Give back the full set of entries exactly, keeping each line intact.
━━ Available data ━━
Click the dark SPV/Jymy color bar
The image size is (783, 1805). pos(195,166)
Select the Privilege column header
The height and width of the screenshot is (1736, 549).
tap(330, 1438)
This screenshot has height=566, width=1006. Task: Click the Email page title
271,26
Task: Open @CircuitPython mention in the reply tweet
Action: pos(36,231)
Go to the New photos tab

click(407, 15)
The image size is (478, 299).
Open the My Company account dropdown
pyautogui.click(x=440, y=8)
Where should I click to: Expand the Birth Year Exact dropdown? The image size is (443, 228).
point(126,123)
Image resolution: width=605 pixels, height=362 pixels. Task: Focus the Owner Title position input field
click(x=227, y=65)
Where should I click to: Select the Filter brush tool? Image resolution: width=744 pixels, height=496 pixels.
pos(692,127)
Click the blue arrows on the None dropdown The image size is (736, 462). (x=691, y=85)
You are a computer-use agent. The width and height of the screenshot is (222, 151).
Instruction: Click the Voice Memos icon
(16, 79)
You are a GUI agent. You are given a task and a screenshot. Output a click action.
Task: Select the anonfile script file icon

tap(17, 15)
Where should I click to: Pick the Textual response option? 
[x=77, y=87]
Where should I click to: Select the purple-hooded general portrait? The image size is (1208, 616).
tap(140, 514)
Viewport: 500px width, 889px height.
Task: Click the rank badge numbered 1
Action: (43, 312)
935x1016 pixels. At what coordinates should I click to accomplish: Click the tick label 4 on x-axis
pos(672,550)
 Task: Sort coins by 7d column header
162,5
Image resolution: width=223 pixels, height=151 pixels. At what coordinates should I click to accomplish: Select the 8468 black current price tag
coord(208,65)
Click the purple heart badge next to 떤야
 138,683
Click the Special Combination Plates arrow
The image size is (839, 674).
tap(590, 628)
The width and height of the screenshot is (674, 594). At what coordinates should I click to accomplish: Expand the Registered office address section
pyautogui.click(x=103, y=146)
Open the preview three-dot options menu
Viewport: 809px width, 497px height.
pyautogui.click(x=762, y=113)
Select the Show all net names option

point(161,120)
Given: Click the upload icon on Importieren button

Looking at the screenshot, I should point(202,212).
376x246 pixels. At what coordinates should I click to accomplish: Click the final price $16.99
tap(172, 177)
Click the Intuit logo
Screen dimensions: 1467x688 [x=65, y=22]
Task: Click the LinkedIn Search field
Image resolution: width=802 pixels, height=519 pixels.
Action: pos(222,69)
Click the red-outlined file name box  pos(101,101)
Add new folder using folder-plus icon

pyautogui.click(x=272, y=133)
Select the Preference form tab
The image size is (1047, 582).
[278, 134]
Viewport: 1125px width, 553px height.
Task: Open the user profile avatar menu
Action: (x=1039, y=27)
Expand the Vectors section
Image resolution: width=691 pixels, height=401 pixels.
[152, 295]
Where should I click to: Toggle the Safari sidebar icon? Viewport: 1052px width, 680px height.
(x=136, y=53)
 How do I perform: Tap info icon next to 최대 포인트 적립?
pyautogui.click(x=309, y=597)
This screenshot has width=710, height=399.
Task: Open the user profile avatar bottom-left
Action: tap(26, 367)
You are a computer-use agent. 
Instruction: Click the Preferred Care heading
━━━
◆ **Result of this task**:
Click the dark SPV/Jymy color bar
The image size is (783, 1805). pos(195,166)
Select the Privilege column header
The height and width of the screenshot is (1736, 549).
tap(330, 1438)
This screenshot has height=566, width=1006. Task: Click the Email page title
271,26
Task: Open @CircuitPython mention in the reply tweet
Action: pos(36,231)
Go to the New photos tab

click(407, 15)
The image size is (478, 299).
Open the My Company account dropdown
pyautogui.click(x=440, y=8)
Where should I click to: Expand the Birth Year Exact dropdown? The image size is (443, 228).
point(126,123)
Image resolution: width=605 pixels, height=362 pixels. Task: Focus the Owner Title position input field
click(x=227, y=65)
Where should I click to: Select the Filter brush tool? Image resolution: width=744 pixels, height=496 pixels.
pos(692,127)
Click the blue arrows on the None dropdown The image size is (736, 462). (x=691, y=85)
You are a computer-use agent. The width and height of the screenshot is (222, 151).
Instruction: Click the Voice Memos icon
(16, 79)
You are a GUI agent. You are given a task and a screenshot. Output a click action.
Task: Select the anonfile script file icon

tap(17, 15)
Where should I click to: Pick the Textual response option? 
[x=77, y=87]
Where should I click to: Select the purple-hooded general portrait? The image size is (1208, 616).
tap(140, 514)
Viewport: 500px width, 889px height.
Task: Click the rank badge numbered 1
Action: (43, 312)
935x1016 pixels. At what coordinates should I click to accomplish: Click the tick label 4 on x-axis
pos(672,550)
 Task: Sort coins by 7d column header
162,5
Image resolution: width=223 pixels, height=151 pixels. At what coordinates should I click to accomplish: Select the 8468 black current price tag
coord(208,65)
Click the purple heart badge next to 떤야
 138,683
Click the Special Combination Plates arrow
The image size is (839, 674).
tap(590, 628)
The width and height of the screenshot is (674, 594). At what coordinates should I click to accomplish: Expand the Registered office address section
pyautogui.click(x=103, y=146)
Open the preview three-dot options menu
Viewport: 809px width, 497px height.
pyautogui.click(x=762, y=113)
Select the Show all net names option

point(161,120)
Given: Click the upload icon on Importieren button

Looking at the screenshot, I should point(202,212).
376x246 pixels. At what coordinates should I click to accomplish: Click the final price $16.99
tap(172, 177)
Click the Intuit logo
Screen dimensions: 1467x688 [x=65, y=22]
Task: Click the LinkedIn Search field
Image resolution: width=802 pixels, height=519 pixels.
Action: pos(222,69)
Click the red-outlined file name box  pos(101,101)
Add new folder using folder-plus icon

pyautogui.click(x=272, y=133)
Select the Preference form tab
The image size is (1047, 582).
[278, 134]
Viewport: 1125px width, 553px height.
Task: Open the user profile avatar menu
Action: (x=1039, y=27)
Expand the Vectors section
Image resolution: width=691 pixels, height=401 pixels.
[152, 295]
Where should I click to: Toggle the Safari sidebar icon? Viewport: 1052px width, 680px height.
(x=136, y=53)
 How do I perform: Tap info icon next to 최대 포인트 적립?
pyautogui.click(x=309, y=597)
This screenshot has width=710, height=399.
Task: Open the user profile avatar bottom-left
Action: tap(26, 367)
You are a computer-use agent. 
Instruction: Click the Preferred Care heading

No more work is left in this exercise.